## PROVIDED RECORDS

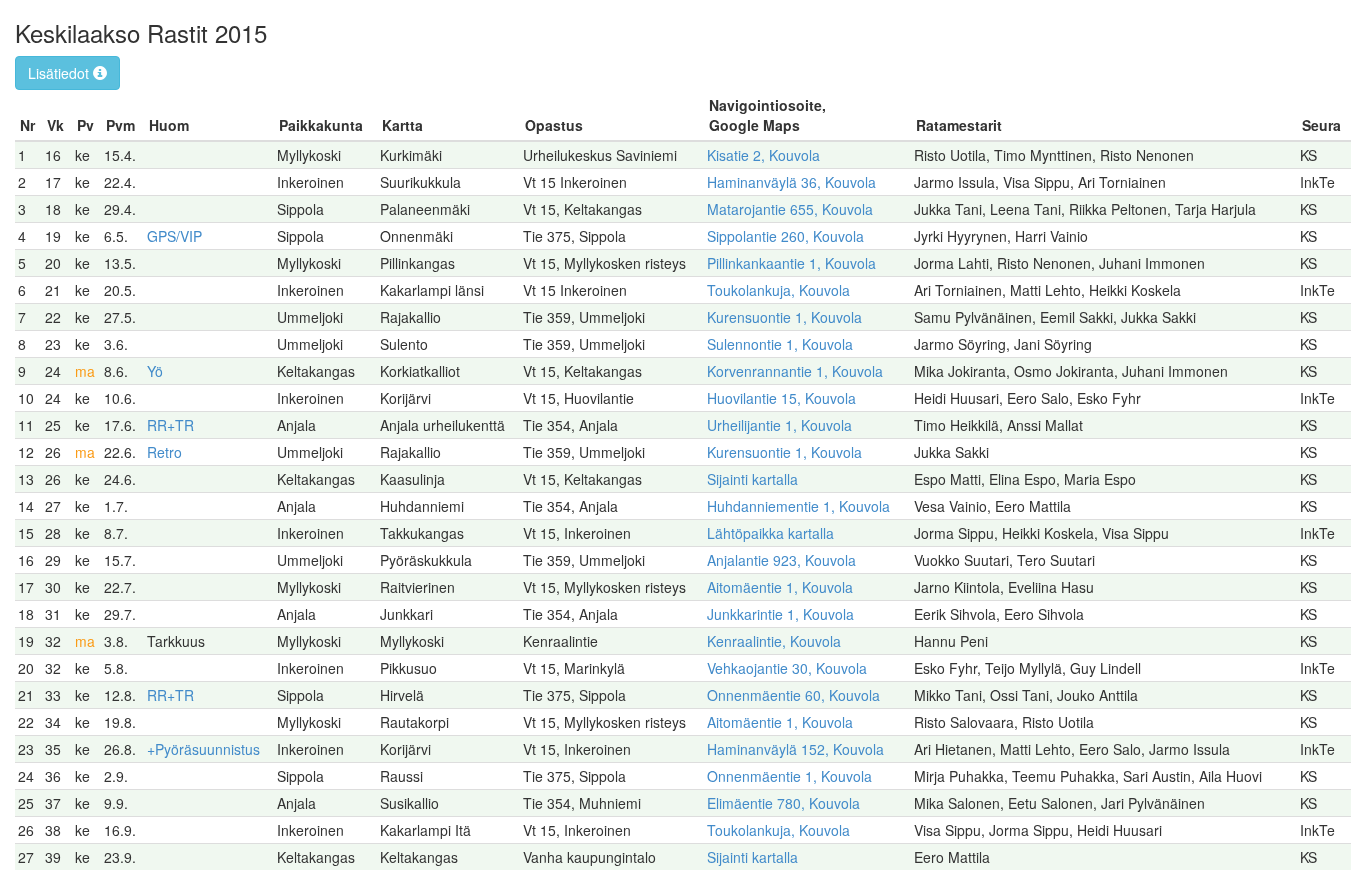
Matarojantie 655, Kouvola (790, 209)
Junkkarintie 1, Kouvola (780, 614)
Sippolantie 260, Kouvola (785, 236)
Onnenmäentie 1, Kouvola (789, 776)
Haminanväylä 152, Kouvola (795, 749)
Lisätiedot (60, 73)
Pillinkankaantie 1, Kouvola (791, 263)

## THE TASK
Without the pictures, give every line above again exactly.

## ANSWER BELOW
Matarojantie 655, Kouvola (790, 209)
Junkkarintie 1, Kouvola (780, 614)
Sippolantie 260, Kouvola (785, 236)
Onnenmäentie 1, Kouvola (789, 776)
Haminanväylä 152, Kouvola (795, 749)
Lisätiedot (60, 73)
Pillinkankaantie 1, Kouvola (791, 263)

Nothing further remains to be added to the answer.